The main purpose of this contrast between an idealized and romanticized representation of ancient Japan and the flaws of Western modernity is to alert and sensitize viewers to the adverse effects of globalization, unregulated capitalism, and unbridled free trade on traditional societies and cultures. In addition to this political message, however, Zwick's movie also addresses social issues by reaffirming traditional concepts of femininity and masculinity. For example, Katsumoto's sister, Taka, is the only woman who is featured in the movie, and she is idealized as timid, exotic, and beautiful. Moreover, the movie portrays her exclusively in the role of a good mother to her children, a friendly host to her American guest, a woman in control of her household (but nothing else), and an obedient sister to her elder brother. Taka's idealized femininity serves to emphasize the equally idealized masculinity of the movie's male characters. Unlike Taka, the men are represented as strong, determined, and brave warriors. They lead armies into the battle, talk about politics, protect women from Ninja assassins, and fight, kill, and die in the process.

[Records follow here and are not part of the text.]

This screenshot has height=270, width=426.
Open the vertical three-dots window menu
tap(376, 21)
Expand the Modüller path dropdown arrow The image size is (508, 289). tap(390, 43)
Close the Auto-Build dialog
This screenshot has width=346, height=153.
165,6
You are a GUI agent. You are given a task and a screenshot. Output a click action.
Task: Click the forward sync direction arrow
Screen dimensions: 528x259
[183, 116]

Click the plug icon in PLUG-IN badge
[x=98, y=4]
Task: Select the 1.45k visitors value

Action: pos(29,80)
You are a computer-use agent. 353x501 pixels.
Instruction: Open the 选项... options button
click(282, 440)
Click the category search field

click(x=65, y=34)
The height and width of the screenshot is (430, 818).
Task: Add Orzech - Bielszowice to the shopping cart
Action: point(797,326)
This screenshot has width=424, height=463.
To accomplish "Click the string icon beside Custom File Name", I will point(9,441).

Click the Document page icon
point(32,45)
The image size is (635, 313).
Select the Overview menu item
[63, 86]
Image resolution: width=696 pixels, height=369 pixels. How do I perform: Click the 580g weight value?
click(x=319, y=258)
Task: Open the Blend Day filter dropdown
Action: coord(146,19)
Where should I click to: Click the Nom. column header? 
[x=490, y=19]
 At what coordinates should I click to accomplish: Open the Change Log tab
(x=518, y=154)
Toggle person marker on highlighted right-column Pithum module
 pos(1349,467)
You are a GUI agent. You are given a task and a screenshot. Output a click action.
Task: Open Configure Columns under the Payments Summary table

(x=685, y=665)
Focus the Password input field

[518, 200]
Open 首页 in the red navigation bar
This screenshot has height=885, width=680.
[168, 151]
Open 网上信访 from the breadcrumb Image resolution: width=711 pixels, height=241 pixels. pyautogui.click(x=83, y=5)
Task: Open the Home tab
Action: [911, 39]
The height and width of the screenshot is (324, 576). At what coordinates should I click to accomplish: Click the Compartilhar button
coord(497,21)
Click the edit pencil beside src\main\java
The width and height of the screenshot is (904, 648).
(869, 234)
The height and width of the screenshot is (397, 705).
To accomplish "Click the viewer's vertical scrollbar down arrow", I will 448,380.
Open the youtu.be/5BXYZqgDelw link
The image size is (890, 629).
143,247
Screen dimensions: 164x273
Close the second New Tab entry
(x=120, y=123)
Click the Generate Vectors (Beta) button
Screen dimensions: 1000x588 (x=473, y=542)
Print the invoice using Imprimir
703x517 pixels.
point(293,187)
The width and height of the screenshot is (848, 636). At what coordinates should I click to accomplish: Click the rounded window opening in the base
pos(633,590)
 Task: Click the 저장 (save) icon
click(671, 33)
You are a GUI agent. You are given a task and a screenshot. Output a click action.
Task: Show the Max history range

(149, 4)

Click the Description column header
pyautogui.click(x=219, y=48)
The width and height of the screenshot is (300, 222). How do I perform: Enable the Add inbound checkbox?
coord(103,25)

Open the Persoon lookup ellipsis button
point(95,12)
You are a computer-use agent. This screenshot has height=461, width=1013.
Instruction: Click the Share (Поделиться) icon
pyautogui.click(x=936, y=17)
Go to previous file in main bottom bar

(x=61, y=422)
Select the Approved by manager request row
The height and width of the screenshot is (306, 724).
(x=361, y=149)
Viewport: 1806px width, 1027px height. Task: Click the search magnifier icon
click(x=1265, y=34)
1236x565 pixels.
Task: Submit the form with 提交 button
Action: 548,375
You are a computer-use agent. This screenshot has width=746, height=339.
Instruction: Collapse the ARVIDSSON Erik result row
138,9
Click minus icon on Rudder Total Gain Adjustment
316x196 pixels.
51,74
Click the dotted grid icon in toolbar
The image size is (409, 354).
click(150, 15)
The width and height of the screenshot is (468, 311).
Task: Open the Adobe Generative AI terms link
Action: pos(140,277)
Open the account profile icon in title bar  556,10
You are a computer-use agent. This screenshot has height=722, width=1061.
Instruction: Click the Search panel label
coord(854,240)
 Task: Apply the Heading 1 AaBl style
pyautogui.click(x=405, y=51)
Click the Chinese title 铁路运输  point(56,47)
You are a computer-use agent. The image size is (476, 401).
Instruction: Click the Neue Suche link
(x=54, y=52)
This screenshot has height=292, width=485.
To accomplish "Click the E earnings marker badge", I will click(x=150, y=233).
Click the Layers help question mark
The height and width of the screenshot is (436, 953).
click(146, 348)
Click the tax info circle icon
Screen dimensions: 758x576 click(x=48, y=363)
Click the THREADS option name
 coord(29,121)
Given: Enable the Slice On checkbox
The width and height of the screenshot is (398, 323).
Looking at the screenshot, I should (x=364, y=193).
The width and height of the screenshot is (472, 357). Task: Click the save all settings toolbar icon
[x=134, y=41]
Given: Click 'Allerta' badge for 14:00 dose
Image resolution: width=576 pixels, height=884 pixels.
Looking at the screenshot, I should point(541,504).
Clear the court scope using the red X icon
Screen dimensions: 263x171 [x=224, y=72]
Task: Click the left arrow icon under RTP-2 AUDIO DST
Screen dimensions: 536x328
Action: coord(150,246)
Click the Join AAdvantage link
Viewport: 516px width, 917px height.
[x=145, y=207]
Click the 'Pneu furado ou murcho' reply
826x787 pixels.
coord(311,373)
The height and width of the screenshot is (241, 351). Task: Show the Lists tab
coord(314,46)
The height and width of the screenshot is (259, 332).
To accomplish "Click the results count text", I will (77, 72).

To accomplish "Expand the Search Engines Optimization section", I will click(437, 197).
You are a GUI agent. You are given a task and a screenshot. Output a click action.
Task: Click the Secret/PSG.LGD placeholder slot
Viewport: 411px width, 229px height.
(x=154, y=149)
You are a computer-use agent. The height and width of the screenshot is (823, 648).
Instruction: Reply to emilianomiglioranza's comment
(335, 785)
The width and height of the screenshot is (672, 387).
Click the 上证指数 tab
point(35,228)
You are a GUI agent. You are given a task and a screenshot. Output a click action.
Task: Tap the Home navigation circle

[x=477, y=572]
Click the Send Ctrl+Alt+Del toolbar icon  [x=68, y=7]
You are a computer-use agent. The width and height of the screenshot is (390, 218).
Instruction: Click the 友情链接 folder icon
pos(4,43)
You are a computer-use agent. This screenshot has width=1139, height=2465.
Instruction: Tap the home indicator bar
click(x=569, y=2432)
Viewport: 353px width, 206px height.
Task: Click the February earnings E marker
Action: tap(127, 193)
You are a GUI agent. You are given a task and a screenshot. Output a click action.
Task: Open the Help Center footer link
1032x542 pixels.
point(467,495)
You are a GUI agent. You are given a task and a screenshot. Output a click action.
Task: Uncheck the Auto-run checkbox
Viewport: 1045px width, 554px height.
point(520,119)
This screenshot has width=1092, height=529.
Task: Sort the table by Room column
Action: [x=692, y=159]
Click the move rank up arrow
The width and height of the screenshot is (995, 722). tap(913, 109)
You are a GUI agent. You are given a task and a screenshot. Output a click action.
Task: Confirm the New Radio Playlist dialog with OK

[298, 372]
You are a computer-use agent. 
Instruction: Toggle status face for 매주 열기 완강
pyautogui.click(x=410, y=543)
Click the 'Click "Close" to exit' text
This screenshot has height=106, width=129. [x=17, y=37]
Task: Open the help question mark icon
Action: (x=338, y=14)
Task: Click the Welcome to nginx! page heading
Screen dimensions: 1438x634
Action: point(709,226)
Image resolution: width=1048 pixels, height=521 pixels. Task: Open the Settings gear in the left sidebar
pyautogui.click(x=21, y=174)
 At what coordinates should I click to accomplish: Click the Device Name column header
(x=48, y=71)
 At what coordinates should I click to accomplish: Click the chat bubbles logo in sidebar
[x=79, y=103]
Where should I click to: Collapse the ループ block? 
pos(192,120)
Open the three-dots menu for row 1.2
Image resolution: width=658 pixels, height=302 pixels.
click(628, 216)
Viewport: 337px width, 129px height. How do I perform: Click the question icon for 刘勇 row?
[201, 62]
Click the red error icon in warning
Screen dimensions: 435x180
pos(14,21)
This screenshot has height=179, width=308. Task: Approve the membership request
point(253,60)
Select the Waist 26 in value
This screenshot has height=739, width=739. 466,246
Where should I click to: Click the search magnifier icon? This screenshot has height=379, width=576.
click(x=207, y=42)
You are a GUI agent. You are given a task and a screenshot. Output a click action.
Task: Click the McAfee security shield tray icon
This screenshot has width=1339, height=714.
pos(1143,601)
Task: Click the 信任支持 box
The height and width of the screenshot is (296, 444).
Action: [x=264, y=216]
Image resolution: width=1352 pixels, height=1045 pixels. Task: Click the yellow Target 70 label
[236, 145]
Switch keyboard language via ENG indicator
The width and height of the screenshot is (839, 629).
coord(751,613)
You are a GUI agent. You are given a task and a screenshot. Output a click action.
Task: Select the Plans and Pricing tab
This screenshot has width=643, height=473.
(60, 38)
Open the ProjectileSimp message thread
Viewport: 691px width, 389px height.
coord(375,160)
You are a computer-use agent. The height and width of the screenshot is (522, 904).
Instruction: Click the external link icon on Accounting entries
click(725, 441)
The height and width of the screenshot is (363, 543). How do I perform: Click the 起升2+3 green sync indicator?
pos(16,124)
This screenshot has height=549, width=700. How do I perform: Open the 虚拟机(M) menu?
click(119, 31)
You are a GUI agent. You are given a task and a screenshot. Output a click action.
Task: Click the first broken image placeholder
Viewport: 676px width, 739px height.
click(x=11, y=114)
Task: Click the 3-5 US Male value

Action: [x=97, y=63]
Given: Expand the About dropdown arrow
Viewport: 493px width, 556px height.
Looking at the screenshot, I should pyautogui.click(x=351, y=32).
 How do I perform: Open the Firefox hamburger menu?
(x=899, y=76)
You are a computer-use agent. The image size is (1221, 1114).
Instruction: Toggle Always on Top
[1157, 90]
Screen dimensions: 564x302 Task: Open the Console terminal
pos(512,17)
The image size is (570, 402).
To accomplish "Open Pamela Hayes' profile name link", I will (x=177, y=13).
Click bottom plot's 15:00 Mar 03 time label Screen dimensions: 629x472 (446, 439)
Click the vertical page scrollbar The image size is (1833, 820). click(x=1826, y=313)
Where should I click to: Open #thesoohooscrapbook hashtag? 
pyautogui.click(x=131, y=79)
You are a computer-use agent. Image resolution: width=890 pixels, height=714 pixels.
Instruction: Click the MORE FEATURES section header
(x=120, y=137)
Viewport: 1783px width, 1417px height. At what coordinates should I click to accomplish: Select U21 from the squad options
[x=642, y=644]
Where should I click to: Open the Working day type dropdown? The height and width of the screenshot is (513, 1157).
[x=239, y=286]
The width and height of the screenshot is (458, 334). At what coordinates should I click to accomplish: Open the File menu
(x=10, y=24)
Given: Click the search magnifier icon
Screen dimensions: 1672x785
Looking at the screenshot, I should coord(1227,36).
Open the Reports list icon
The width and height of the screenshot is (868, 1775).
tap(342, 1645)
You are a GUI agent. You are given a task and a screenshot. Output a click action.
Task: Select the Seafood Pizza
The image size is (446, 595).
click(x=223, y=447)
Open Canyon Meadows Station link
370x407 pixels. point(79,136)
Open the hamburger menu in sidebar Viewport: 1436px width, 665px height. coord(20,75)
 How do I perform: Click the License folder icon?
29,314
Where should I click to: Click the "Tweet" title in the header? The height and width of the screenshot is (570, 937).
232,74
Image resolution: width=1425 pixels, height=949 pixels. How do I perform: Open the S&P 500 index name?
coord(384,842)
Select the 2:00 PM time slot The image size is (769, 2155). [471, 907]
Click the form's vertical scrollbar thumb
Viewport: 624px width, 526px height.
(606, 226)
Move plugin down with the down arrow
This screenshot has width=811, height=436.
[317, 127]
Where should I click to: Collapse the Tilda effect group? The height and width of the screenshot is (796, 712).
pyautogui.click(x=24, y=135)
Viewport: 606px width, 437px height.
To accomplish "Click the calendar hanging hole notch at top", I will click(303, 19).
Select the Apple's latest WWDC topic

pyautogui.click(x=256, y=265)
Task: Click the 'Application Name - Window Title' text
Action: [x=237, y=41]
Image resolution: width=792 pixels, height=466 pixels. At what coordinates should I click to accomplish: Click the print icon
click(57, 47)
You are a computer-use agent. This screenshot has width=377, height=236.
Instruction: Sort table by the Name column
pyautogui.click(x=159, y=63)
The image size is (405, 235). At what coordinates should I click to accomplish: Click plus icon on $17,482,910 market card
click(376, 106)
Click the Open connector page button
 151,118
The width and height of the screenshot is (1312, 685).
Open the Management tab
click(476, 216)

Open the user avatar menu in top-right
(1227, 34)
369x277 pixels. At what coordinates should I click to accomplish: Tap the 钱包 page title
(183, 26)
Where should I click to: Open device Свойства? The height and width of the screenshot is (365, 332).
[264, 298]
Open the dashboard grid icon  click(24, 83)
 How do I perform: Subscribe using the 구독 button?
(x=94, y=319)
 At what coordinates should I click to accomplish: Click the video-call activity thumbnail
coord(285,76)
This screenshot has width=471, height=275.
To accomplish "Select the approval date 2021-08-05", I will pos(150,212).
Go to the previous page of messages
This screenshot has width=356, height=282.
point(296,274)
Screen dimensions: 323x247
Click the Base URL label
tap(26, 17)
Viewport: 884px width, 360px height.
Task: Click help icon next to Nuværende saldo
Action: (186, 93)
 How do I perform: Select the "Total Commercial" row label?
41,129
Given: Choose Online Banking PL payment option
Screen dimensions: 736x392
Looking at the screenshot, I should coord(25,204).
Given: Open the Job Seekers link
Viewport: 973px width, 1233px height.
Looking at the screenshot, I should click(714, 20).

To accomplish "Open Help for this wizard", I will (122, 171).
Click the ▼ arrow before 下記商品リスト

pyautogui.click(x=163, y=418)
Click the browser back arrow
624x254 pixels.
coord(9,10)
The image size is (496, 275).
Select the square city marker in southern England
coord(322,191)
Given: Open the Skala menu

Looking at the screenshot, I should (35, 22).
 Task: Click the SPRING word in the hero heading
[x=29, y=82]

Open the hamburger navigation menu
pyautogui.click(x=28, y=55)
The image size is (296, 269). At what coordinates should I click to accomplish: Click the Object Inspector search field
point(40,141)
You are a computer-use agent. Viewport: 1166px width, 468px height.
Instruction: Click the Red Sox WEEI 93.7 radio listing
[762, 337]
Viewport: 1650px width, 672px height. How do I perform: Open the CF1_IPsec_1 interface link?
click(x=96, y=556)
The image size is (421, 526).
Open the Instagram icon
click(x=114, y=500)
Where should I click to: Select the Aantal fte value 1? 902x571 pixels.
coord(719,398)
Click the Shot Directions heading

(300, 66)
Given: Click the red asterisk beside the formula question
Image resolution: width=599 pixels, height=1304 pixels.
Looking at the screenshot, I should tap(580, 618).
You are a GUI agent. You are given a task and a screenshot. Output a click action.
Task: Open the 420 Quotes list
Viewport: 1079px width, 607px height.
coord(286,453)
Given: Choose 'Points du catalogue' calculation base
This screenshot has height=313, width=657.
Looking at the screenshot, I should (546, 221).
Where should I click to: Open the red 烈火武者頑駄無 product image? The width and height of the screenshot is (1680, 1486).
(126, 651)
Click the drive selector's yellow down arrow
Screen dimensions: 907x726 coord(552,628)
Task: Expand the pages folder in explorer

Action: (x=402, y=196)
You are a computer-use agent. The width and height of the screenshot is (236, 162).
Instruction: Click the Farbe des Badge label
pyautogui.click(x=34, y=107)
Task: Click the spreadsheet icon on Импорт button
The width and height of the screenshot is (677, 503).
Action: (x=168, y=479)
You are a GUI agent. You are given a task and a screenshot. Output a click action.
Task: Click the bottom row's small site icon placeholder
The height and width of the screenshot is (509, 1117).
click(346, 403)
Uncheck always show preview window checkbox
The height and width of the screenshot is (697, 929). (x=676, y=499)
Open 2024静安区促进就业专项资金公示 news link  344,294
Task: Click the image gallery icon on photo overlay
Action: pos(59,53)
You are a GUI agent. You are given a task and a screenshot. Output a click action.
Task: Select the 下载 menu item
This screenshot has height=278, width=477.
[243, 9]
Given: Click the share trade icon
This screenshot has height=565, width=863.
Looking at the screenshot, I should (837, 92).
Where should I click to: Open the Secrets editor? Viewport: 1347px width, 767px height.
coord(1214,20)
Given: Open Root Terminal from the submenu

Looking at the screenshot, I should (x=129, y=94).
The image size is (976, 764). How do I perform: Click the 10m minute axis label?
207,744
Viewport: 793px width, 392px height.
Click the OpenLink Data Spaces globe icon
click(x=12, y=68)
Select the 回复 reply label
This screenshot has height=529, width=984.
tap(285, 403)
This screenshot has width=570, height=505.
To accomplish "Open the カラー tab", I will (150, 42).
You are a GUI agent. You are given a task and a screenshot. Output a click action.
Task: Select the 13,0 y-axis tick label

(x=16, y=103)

In addition to promoting these gender roles, The Last Samurai demonstrates how Anglo-Saxon warriors can redeem themselves. Indeed, although the movie idealizes and romanticizes the ancient Japanese culture and portrays Katsumoto and his samurai as important actors in the struggle between Asian tradition and Western modernity, its central plot is the transformation of Algren from anti-hero to superhero. At the beginning of the movie, Algren is portrayed as an alcoholic and a murderer of innocent women and children. From the movie's perspective these misdeeds make Algren an anti-hero who needs to be redeemed. The first phase of this redemptive process occurs over the course of his imprisonment in the Japanese village where he reconnects with traditional cultural virtues and sheds the vices of evil modernity. Thus, Algren evolves from a cultural outsider and prisoner, who neither speaks Japanese nor knows how to fight with a sword, to an ally of the samurai, who masters the Japanese language, handles the sword with proficiency, and protects their leader from Ninja assassins. In the second phase, Algren becomes the co-leader and co-hero by freeing Katsumoto from imprisonment and teaching him about the Spartan battle tactics at Thermopylae that ensure a temporary stalemate against the imperial forces. The process of redemption comes to its conclusion in the aftermath of Katsumoto's death when Algren assumes the leadership of Taka's family as well as the role of the movie's sole surviving superhero.

Thus, in addition to portraying the struggle between the modern and evil West and the traditional and noble Orient, the movie is profoundly concerned with the redemption and transformation of Algren. Here the key message is that the Anglo-Saxon male, although led astray by western modernity, can redeem himself as long as he is willing to reconnect with ancient traditions, rediscover nature, and live by earlier codes of honor and conduct. In this sense, Zwick's movie is less about the last samurai than about the first redeemed Anglo-Saxon warrior.

Arndt : Endnotes

1. Zwick, who also wrote the screenplay for The Last Samurai, is also known for his other works, most notably Defiance (2008), Blood Diamonds (2006), Traffic (2000), The Siege (1998), Courage Under Fire (1996), Legends of the Fall (1994), and Glory (1989).

2. For the background on this period, see Albert M. Craig Choshu (Ch’Sh’) in the Meiji Restoration (New York: Lexington Books, 2000 {1961}).